For the next 10 years, Yokohama Rubber Co. Ltd. plans to increase its overall sales by launching new high-performance, truck and bus tires, and by expanding its production capacity in Japan and Asia.
Hisao Suzuki, Yokohama's second highest executive, sat down with Tire Business at Yokohama headquarters in Tokyo to discuss the tire maker's future-including a 10-year strategic plan the company calls ``GD10''-and how it's performing currently. Integral to GD10 is Yokohama's goal to reach $3.8 billion in sales by 2005 and an operating profit of $297 million, said Mr. Suzuki, who is representative executive director and president of the tire group.

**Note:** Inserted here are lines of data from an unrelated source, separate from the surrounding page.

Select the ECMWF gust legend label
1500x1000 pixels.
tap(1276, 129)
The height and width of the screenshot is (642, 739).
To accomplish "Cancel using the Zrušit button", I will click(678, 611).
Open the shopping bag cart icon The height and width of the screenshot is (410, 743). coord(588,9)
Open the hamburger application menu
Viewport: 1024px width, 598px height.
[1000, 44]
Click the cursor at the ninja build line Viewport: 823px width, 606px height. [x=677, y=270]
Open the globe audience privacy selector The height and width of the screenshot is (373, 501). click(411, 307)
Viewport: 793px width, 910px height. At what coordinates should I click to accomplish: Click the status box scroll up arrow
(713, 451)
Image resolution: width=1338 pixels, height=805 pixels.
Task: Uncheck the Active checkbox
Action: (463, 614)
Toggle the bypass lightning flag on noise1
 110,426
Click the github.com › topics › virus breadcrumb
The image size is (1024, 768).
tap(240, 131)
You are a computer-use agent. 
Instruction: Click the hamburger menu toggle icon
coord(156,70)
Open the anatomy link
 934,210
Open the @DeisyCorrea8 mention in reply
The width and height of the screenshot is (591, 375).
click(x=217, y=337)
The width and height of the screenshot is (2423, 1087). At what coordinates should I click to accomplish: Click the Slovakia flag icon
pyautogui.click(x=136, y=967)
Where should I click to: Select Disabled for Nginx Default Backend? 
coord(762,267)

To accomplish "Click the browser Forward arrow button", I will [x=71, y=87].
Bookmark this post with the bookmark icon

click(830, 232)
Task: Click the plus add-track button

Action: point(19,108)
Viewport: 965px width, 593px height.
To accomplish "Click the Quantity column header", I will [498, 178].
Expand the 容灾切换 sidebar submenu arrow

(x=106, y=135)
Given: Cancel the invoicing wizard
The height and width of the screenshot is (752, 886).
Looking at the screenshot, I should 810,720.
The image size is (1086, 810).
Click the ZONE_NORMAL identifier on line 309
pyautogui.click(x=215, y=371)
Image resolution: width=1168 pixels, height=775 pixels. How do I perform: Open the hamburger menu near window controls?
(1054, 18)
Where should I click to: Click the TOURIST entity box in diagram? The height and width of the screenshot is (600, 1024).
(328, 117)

An essential part of the company's overall health is dependent upon its North American unit, Yokohama Tire Corp. (YTC), based in Fullerton, Calif. In Yokohama's three-year corporate plan (2002-2005), YTC will focus on expanding its HP and Yokohama-branded tire sales by developing and introducing two or three new products annually in the U.S. The U.S. market will be the first priority in receiving new Yokohama medium truck tires, which are scheduled to be launched in early 2005, according to Mr. Suzuki.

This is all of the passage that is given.